Posted January 09, 2022


Let’s pretend that you need a modern and pretty mobile-first website created with Django but it should have interactive interfaces for header navigation menu and other things. Server-side rendered Django template system doesn’t have such features out of the box, so you require an additional JavaScript and CSS framework. The obvious and familiar choice is to use Bootstrap for CSS and jQuery for JavaScript, but give it a try for something completely different.

As an example, I propose to make a website with two pages which have header and footer in common. The first page is the index page with some CTA, and the other page contains countries list table with data fetched from the backend database.

For an introduction, I can describe Alpine.js as the lightweight JavaScript framework with interesting syntax realized by adding JavaScript behavior to HTML markup. Think of it like jQuery for the modern web, as Alpine.js creators refer to it.

Tailwind CSS is the framework with a lot of design features with minimal stylesheet coding, but adding related classes to HTML markup for styling your layout.

We are not going to consider including Alpine.js and Tailwind CSS to templates via CDN link, it’s rather easy and inefficient way to use. The Tailwind CDN build is heavy and not customizable.
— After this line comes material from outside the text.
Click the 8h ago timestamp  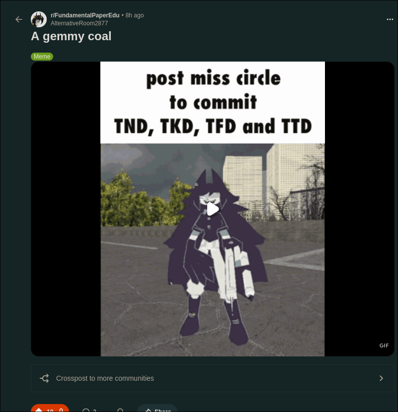(135, 15)
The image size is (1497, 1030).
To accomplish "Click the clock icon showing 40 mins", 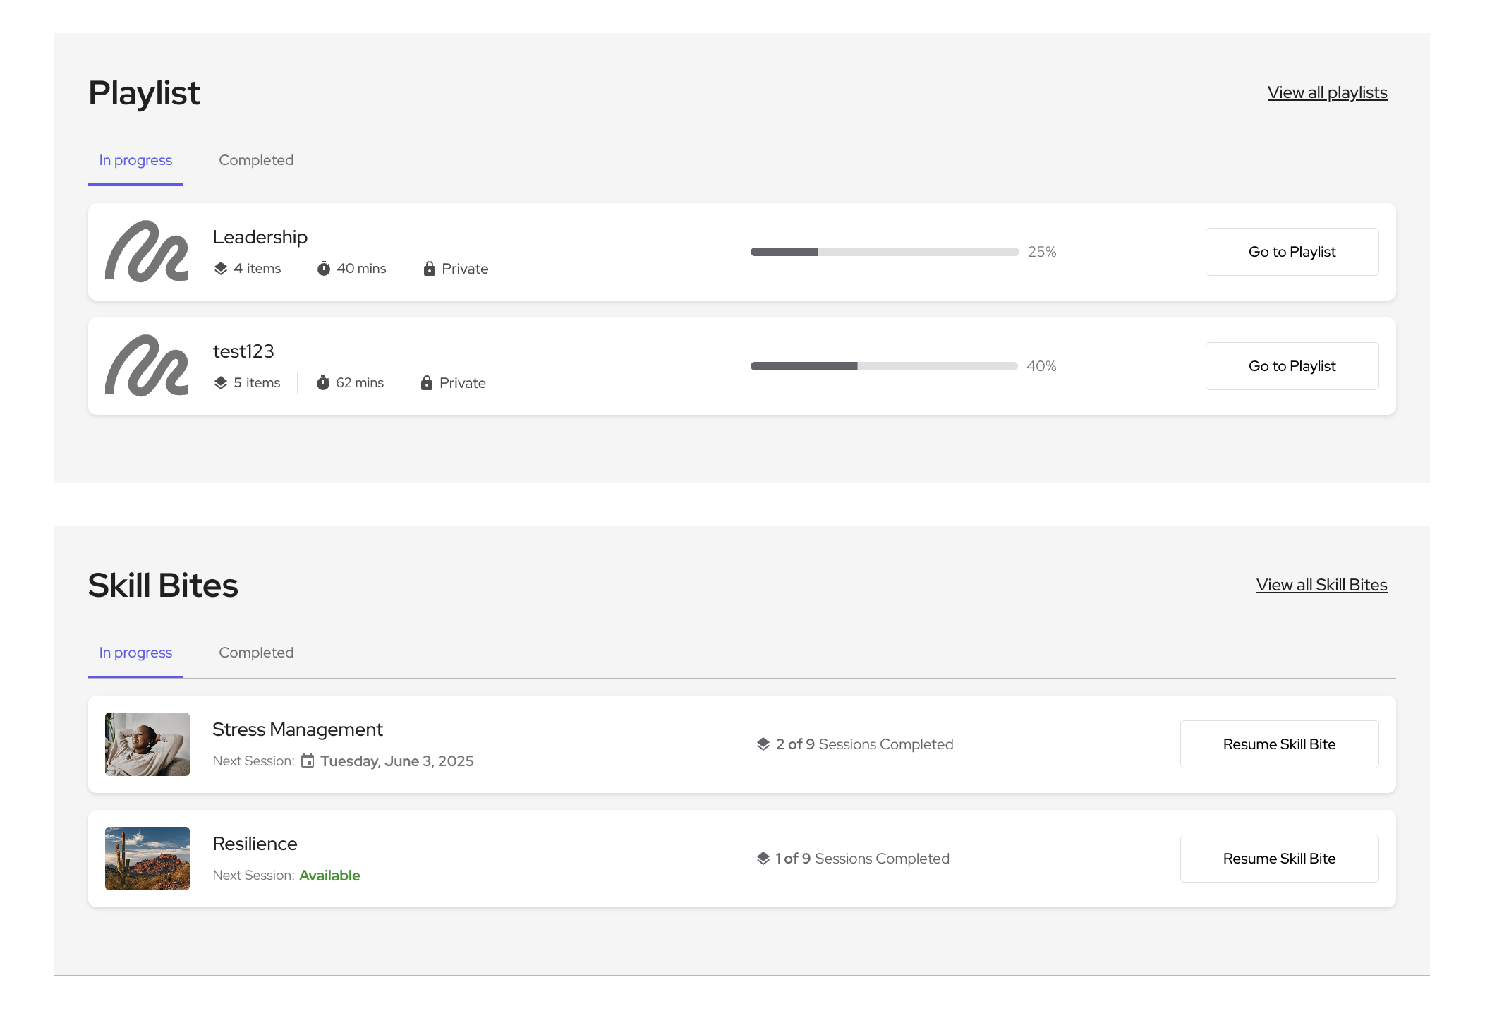I will click(325, 268).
We will build minified CSS file and JS bundle with npm and Webpack (you can choose any other build system as you wish).

To reproduce the steps from this guide you should have maintained stable 3.x python version and stable Node.js installed at your operating system.


Virtual environment

Create and invoke virtual environment for python3 (given invoking is for Unix systems, for Windows see the documentation of venv module).

python3 -m venv env
source env/bin/activate

Now the command line will display the name of the virtual environment in brackets before prompt cursor like this:

(env) user@user:~$

Create Django project

At first we need to upgrade package manager and install Django package to our virtual environment.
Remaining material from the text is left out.